Исповедь и есть осмысление воспоминанием всей ленты жизни в обратном порядке, в строгой оценке самого себя. Но какое замечание о единственно придуманном эпизоде! Сегодня мы знаем, что и этот эпизод не придуман. Так странно пророчески оговариваются поэты. Иосиф Бродский, безмерно любивший Венецию, с грустью заметил, что никогда не будет похоронен на кладбище острова Сан Микле в Венеции. Но могила его именно там, где он хотел и не чаял найти вечный покой.

Воспоминания хороши конкретностью, как чувства — искренностью.
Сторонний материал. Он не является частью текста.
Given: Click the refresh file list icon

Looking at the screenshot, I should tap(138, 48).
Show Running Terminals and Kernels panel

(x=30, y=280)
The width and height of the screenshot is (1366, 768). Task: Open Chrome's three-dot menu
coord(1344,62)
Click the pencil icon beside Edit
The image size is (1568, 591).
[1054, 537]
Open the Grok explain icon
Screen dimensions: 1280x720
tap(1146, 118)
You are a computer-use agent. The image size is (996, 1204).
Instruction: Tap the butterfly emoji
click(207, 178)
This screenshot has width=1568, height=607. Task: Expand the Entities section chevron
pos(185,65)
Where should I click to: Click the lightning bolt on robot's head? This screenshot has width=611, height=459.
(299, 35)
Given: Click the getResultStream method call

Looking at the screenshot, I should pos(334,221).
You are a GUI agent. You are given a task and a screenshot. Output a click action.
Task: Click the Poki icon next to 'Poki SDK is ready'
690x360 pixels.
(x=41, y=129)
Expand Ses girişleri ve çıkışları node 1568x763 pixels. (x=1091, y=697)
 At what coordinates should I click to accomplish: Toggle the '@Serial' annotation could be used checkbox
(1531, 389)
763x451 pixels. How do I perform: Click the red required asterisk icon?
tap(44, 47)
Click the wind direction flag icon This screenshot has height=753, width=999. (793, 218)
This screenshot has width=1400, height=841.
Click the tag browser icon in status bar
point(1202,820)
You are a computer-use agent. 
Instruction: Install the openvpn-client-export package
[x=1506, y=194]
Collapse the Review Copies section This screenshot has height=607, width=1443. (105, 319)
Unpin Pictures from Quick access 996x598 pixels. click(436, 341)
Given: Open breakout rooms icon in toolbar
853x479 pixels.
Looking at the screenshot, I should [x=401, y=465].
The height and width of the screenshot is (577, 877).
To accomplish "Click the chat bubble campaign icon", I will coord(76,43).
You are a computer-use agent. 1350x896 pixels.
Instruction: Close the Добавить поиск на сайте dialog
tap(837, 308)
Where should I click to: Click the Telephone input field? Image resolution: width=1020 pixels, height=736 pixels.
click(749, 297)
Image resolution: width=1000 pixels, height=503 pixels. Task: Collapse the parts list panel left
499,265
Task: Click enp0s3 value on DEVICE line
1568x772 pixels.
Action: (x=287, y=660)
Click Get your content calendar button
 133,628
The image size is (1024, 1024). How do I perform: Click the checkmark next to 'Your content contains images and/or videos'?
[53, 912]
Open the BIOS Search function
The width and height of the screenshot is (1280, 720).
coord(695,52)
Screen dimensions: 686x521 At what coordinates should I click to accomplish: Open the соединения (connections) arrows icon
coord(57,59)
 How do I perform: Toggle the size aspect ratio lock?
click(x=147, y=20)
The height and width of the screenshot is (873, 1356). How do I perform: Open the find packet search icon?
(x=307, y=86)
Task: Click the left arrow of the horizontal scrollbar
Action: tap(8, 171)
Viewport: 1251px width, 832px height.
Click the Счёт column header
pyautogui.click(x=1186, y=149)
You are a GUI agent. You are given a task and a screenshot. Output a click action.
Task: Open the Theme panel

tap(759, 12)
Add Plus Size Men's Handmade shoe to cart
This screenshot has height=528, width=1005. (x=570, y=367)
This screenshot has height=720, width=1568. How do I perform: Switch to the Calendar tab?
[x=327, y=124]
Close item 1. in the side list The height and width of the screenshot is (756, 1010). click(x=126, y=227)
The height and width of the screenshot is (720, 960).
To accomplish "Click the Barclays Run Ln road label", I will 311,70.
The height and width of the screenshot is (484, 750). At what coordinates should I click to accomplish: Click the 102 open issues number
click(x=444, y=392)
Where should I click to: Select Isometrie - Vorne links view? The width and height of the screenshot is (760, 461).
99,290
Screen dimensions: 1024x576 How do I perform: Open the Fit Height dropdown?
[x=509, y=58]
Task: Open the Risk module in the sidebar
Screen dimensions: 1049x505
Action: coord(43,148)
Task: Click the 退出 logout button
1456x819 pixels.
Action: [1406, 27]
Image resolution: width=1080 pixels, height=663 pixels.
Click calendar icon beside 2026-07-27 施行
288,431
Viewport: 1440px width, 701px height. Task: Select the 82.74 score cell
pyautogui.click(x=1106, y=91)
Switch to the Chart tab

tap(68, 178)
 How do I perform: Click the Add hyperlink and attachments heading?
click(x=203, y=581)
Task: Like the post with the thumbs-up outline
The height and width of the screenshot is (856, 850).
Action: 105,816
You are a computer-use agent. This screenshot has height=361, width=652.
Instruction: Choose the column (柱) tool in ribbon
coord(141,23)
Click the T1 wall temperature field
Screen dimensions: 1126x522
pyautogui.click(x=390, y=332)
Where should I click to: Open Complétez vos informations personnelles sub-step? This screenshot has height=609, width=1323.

Дом в Тучково на хуторе Горчакова, где жила Мария Ивановна с детьми в 1935–1936 годах, был точно реконструирован по фотографиям и по памяти, включая обстановку. От старого дома ничего уже не осталось, и было, кажется, куплено два старых дома на снос, чтобы получить старые доски. Когда привезли в Тучково Марию Ивановну показать дом, она просто была потрясена. Все производило нужное впечатление. Требовательность и придирчивость в работе у Тарковского была дотошной. Марианна Чугун‍ва[58], преданный и верный Андрею Арсеньевичу человек, много что может вспомнить о своей работе на фильмах Тарковского. Например, как на «Сталкере» рвала желтые цветочки, чтобы в кадре не было желтого цвета. Как на съемках «Зеркала», где мать ведет детей через гречишное поле, засевали гречишное поле. «Административная группа выезжала всю осень на сельхозработы: гречиху сеяли, картошку сажали, огороды копали, чтобы все вокруг уже выросло к съемкам. У директора нашего, Вайсберга, целая бригада была, может быть, и с колхозом договаривались, но поле засеяли. А потом, говорят, под Москвой гречиха не растет: пожалуйста, прекрасно выросла!»